Hooves and Paws Strike at the Heart of UP Employee
More than a dozen horses, donkeys and dogs live at the end of a winding dirt and gravel driveway in Glenwood, Iowa. They are well cared for now, but all have at some point been severely neglected or abused. Once nursed back to health some will be adopted. Others, too traumatized from years of abuse and in need of round-the-clock care, will live out the rest of their lives on a peaceful 10-acre animal sanctuary called Hooves & Paws Rescue of the Heartland.
The animals are fed, groomed and lovingly cared for by scores of volunteers. Among them is Suzan Caylen, a team leader in Union Pacific’s Crew Management Services department in Omaha, Nebraska.
Caylen has volunteered at Hooves & Paws since shortly after it opened nearly a decade ago. “I saw a story on the local news about how the shelter had rescued three draft horses and just thought I’d take a drive out there to visit,” she recalls.
That casual inquiry blossomed into an all-consuming passion for Caylen, one that allows her to help bring healing to animals that have endured cruelty.
The Heartbreaking Part
In addition to the hours she spends each month volunteering at the shelter, Caylen also often accompanies Hooves & Paws’ founders, Genea and Bill Stoops, and law enforcement officers when necessary, to forcibly remove animals from horrific living conditions.
“It’s very difficult, I’m not going to lie,” she says. “I’ll cry when we’re moving these animals out, but I’ve learned to be okay with that.”
One of the most heart-wrenching rescues she has experienced took place two summers ago, when 13 dogs were left in a house trailer.
“There was no running water and the owner would just come by and put one bucket of food in there for all of them,” she said. “The dogs were so hungry they were chewing holes in the walls.”
By the time Hooves & Paws discovered the situation, most of the dogs were malnourished and suffering from mange and other skin diseases.

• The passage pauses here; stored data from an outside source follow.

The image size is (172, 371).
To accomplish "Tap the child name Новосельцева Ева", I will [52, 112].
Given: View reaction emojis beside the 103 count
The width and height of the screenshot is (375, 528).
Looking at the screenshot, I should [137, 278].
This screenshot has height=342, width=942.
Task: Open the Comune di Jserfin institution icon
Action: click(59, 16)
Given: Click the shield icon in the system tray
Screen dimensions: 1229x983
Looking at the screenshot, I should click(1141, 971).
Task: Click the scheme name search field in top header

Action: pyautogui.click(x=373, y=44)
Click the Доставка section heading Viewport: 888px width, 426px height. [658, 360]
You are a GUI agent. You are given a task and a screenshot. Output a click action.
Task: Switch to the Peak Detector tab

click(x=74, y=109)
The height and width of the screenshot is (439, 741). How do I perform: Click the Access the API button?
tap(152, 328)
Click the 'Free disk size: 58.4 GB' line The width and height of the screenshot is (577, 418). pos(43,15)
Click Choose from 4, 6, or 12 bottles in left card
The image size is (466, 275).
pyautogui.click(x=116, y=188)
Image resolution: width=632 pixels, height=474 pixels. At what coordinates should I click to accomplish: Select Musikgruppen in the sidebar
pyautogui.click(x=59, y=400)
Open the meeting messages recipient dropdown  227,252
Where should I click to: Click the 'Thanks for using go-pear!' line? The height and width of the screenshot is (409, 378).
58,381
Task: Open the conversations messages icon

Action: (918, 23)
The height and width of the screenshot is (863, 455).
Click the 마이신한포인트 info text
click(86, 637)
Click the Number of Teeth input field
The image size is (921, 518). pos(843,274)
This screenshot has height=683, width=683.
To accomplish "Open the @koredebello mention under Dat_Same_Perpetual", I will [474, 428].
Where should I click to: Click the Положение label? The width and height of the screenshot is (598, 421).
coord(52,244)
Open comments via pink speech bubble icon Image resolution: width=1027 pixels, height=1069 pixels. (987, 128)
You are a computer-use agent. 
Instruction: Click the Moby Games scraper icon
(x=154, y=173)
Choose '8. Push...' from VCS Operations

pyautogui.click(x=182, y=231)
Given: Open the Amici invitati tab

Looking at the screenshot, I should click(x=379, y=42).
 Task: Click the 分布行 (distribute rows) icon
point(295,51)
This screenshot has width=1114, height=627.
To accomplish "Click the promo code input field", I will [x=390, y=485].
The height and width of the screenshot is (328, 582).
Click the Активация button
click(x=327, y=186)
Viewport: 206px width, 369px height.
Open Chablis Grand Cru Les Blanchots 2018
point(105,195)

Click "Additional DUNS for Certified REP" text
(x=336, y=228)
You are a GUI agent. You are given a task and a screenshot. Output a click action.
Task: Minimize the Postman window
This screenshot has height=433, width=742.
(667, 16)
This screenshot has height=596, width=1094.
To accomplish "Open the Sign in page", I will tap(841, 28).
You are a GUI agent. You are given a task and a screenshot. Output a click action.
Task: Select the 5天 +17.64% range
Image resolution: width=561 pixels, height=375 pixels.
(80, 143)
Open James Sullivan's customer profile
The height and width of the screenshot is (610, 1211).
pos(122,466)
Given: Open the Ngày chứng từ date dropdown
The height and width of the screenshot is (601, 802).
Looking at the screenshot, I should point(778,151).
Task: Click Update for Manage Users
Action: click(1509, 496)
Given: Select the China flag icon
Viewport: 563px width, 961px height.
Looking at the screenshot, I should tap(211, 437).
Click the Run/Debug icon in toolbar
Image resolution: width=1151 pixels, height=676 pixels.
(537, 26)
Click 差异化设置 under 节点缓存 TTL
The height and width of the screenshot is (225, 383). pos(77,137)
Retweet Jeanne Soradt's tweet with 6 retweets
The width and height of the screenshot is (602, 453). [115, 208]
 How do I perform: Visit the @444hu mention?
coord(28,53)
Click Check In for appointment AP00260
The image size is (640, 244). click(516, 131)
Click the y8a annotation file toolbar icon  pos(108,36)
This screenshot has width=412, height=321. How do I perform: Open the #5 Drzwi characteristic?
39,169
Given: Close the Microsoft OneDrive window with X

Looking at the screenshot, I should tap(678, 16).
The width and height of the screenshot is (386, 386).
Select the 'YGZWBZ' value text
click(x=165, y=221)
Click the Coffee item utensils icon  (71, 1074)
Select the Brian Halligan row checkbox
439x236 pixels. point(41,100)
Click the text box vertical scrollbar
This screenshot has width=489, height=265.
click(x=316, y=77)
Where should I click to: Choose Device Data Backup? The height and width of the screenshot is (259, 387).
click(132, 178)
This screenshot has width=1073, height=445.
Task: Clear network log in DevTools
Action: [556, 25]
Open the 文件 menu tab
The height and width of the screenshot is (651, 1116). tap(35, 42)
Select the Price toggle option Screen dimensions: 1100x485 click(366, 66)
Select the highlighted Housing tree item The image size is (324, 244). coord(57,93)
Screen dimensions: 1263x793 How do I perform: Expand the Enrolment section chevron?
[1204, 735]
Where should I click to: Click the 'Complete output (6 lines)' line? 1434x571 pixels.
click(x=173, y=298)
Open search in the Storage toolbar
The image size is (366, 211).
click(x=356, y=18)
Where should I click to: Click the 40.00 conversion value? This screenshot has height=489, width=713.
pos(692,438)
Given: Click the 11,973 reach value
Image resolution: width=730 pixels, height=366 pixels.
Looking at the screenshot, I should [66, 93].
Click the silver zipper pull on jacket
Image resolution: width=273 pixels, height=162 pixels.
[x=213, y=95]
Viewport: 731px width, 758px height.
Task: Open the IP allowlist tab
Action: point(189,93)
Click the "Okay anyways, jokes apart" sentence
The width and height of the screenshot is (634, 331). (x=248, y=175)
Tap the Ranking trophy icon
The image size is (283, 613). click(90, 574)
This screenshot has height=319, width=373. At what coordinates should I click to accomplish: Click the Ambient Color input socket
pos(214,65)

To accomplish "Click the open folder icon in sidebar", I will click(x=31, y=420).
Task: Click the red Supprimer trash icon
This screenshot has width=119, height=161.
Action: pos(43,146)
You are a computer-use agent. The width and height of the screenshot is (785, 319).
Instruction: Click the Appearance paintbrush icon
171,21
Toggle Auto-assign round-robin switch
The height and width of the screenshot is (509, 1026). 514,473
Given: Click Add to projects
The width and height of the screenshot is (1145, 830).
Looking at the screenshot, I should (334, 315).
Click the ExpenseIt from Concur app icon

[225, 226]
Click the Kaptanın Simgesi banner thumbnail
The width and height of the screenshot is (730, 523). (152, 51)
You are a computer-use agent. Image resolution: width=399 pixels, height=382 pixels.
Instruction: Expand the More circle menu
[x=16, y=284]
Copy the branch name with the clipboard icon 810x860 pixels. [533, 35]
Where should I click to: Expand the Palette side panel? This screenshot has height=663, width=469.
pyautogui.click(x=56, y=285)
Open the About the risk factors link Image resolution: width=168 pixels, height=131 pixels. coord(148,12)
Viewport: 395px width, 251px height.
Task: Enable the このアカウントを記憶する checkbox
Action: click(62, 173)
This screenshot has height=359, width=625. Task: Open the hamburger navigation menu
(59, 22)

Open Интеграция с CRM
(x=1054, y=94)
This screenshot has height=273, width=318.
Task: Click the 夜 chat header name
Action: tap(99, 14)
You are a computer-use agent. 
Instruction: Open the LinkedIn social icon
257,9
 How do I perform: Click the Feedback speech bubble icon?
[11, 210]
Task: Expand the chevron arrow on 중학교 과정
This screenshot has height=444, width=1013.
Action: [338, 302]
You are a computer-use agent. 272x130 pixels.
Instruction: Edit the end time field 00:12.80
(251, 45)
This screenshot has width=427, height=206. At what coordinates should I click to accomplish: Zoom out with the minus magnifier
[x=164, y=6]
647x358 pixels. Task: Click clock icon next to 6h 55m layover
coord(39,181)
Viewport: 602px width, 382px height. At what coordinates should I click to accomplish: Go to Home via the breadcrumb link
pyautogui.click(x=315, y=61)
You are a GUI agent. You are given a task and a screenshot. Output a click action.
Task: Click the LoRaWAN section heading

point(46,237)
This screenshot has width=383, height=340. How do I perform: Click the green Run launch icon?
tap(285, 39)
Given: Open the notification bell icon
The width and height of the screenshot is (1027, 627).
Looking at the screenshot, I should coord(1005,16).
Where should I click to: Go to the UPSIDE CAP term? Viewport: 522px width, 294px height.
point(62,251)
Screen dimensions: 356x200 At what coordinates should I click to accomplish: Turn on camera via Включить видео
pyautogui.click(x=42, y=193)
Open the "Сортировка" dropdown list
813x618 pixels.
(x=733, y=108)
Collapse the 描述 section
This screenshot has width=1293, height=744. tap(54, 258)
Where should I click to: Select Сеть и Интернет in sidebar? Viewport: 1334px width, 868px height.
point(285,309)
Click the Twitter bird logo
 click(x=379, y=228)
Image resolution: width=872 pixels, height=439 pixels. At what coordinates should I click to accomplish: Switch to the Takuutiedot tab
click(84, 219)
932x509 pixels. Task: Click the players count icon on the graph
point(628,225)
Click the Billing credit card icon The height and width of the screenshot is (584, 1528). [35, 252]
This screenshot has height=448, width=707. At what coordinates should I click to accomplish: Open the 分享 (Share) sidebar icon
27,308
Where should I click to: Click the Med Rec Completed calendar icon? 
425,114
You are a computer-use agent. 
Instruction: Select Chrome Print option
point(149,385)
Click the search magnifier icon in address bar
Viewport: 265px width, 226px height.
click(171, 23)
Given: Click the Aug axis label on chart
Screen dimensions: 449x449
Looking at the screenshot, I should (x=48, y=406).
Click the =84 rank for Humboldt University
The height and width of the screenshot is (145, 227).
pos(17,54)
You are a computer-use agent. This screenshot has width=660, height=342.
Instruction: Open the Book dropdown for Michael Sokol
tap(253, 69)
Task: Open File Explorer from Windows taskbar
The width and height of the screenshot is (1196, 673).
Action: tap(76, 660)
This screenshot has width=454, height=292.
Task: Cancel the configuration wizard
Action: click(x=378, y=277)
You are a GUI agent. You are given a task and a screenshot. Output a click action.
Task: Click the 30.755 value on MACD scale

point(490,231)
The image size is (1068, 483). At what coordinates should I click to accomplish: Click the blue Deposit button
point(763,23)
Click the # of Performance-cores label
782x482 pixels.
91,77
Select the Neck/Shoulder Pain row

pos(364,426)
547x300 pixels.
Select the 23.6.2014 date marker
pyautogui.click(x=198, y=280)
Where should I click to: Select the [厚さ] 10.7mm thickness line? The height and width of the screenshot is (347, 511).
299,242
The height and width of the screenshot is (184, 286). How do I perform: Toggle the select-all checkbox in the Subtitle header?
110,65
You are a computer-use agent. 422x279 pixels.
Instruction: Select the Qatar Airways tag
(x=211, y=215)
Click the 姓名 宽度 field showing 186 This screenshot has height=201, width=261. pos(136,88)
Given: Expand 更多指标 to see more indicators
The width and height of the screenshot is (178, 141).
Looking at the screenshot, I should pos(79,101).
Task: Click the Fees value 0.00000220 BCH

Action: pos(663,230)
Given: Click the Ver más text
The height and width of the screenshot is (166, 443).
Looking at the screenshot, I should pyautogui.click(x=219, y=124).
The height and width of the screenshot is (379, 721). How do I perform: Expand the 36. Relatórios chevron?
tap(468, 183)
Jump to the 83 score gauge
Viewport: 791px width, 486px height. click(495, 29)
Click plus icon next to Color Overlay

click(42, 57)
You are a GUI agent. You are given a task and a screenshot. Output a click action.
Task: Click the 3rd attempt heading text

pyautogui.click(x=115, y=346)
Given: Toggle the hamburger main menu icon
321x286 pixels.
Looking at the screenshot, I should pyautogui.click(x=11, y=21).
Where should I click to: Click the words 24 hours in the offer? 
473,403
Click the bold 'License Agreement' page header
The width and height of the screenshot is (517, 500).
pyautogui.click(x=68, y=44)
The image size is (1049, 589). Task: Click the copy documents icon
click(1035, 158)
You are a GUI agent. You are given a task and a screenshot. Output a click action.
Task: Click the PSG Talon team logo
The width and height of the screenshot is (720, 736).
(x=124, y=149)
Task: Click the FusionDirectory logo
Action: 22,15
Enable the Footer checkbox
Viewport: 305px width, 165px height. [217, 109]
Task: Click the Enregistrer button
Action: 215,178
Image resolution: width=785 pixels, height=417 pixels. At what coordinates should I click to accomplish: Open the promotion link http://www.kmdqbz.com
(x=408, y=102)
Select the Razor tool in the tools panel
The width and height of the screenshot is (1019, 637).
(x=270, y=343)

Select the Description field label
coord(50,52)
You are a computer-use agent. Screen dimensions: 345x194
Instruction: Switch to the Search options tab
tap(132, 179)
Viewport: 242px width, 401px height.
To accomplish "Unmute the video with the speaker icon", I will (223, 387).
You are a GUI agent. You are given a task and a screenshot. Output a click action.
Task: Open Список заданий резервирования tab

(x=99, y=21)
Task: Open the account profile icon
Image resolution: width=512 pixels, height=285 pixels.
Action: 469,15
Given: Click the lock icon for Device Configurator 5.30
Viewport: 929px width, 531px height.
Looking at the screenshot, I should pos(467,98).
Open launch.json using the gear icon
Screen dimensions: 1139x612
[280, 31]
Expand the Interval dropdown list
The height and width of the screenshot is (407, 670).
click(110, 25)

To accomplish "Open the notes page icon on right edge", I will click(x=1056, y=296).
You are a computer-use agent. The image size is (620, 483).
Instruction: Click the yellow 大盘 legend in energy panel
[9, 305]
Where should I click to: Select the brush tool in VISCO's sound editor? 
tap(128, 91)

“It was an all-day event trying to corner the dogs and get them out, they were so scared,” Caylen says, adding that two additional animal rescue organizations had to be called to help complete the task. Some dogs were taken to Hooves & Paws and other area shelters, while the rest required more serious medical care. The dogs’ owner was eventually charged with a crime, fined and spent several months in jail.
A Place to Heal
Back at Hooves & Paws, there’s little doubt the animals are living a better life. Under a brilliant blue sky, horses and donkeys roam the grounds, occasionally stopping for a drink of water or a kiss on the nose from Genea Stoops, the shelter’s president. Stoops knows all their names, quirks and habits, and talks to them as if they’re her kids. “You’re my sweet baby, aren’t you?” she asks Zeus, a 20-year-old donkey whose hooves were so neglected and mangled when he arrived that he’ll spend the rest of this life recovering.
The cost of food, hay, medical care and the farriers — the people who come every six weeks or so to care for the animals’ hooves — adds up quickly, says Caylen, who sits on the shelter’s board of directors. When donations are lean, she and the Stoops kick in their own money to make ends meet.
When a 5-acre plot of land next to the shelter came up for sale in 2008, Caylen bought it for $45,000 and donated it to Hooves & Paws so that it remained available for the animals to use.
As she gently strokes River, one of the draft horses living at the shelter since it opened, Caylen reflects on the work the shelter does and the role she plays in its mission.
“I can’t tolerate anyone who neglects or in any way abuses animals,” she says firmly. “I always tell people at our fundraisers that abused animals can’t speak up for themselves. Hooves & Paws works for those who have no voice. Because of this place, for whatever time these animals have left on this earth, they will know somebody, someplace cared.”